The winner of the limited overs encounter, usually played a week after the 2-day match, will be awarded the Sir Richard Aluwihare Trophy.

History 

The first  encounter was played at the   Bogambara Grounds in March 1914; the Antonians won.   Trinity won the next match, and a long-contested series has followed.

1918 to 1929, during the World War I St. Anthony's College premises including the practice pitches and the playing-fields were occupied by the British Army. As a result, Antonian cricket deprived and they had lost to Trinity for 11 times consecutively. Without a playground of their own, The Antonians were no match for the Trinitians even with the like of legendary Jack Anderson in the team.

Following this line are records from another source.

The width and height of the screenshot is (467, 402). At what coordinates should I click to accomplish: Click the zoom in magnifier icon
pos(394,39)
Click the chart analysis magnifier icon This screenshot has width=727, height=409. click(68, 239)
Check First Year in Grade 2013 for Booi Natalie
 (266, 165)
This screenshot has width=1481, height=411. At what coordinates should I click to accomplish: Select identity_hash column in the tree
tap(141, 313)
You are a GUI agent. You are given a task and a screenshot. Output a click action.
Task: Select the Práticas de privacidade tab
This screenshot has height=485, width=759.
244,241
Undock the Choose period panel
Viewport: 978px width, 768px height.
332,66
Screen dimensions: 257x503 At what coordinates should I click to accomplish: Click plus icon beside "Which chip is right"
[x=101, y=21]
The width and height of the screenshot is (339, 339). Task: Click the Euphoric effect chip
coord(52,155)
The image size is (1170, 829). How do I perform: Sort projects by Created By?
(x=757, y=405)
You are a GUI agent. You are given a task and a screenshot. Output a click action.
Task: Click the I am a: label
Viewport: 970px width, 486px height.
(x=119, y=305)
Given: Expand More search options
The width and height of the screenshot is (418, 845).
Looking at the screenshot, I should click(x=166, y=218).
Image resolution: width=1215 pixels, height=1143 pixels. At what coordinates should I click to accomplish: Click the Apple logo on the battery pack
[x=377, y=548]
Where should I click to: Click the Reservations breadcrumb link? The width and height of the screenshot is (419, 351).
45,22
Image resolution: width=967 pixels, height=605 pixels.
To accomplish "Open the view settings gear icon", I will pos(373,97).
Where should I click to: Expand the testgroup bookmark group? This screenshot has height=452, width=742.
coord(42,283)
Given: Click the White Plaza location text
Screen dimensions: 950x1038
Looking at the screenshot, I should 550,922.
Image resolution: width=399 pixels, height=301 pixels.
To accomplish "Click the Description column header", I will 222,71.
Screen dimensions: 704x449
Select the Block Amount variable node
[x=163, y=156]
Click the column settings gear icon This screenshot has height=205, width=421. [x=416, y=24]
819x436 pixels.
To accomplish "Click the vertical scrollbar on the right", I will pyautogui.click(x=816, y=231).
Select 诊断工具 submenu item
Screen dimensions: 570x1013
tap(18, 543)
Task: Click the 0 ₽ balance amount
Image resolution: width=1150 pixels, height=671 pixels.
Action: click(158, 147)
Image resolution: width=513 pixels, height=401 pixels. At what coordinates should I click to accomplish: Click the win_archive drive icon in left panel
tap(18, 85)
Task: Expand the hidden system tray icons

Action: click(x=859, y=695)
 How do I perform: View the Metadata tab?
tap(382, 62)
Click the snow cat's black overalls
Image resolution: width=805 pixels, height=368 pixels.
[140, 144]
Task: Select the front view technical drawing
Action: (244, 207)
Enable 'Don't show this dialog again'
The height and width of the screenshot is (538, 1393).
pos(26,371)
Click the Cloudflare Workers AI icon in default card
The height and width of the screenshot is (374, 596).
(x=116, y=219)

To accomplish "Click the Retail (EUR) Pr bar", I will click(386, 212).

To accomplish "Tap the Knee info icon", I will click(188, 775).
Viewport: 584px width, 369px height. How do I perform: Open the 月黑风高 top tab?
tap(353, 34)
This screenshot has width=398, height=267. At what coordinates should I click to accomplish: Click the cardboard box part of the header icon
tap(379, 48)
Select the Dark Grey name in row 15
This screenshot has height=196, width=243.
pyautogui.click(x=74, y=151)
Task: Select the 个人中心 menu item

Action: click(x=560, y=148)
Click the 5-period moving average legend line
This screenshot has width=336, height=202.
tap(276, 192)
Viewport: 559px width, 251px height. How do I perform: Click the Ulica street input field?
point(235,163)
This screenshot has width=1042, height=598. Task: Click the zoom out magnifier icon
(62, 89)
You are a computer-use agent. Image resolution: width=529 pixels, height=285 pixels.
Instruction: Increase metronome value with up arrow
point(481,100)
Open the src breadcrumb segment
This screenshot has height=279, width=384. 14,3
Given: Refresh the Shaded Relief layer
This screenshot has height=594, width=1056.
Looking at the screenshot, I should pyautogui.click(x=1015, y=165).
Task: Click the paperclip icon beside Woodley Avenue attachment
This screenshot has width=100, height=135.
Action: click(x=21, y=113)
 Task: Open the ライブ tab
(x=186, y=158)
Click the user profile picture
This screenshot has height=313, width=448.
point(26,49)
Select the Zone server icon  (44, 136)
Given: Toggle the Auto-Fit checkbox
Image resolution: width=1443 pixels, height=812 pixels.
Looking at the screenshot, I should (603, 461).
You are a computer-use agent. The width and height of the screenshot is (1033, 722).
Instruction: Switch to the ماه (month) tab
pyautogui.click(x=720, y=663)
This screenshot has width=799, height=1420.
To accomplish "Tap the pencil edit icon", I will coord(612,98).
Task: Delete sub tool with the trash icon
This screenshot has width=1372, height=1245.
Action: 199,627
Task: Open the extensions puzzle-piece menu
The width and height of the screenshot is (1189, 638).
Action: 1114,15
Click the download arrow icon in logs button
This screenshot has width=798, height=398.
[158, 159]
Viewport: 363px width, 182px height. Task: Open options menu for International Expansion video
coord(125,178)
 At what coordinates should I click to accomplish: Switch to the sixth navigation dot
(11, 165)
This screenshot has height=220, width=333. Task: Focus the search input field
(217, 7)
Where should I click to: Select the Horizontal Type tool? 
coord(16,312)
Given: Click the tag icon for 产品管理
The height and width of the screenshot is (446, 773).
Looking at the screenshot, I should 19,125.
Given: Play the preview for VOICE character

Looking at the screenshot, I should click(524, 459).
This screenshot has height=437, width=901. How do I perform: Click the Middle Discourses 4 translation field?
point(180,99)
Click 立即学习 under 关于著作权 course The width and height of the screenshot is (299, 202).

The post-war period (1929–1947) was inauspicious for the Antonians, as they had a poor run in the field. Trinity during that time had C. Dharmalingam, a left-arm bowler who for two consecutive years nagged the Antonians with his left-arm spin. In 1938 he took 9 for 14 and in 1939 had the figures of 6 for 17 and 6 for 31 inclusive of a double hat-trick, a world record.

Then there was T. B. Werapitiya with scores of 100 in 1943 and 143 in 1944, the highest score made by a Trinitian. Meanwhile, the Antonians came back fighting in 1947, and nearly tumbled the Trinitians Asgiriya after getting back their premises, with facilities restored and having the services of a renowned cricket coach in Mr. John Halangoda. The strong Trinity batting line-up crumbled under the spin bowling of Dicky Dunuwille, the Antonian mystery bowler who was later responsible in changing the fortunes of Antonian cricket. Antonians however lost the match by 68 runs due to a spectacular fielding performance where seven close-in-catches were grabbed by Trinity's Clarence Senanayake to dismiss the Antonians.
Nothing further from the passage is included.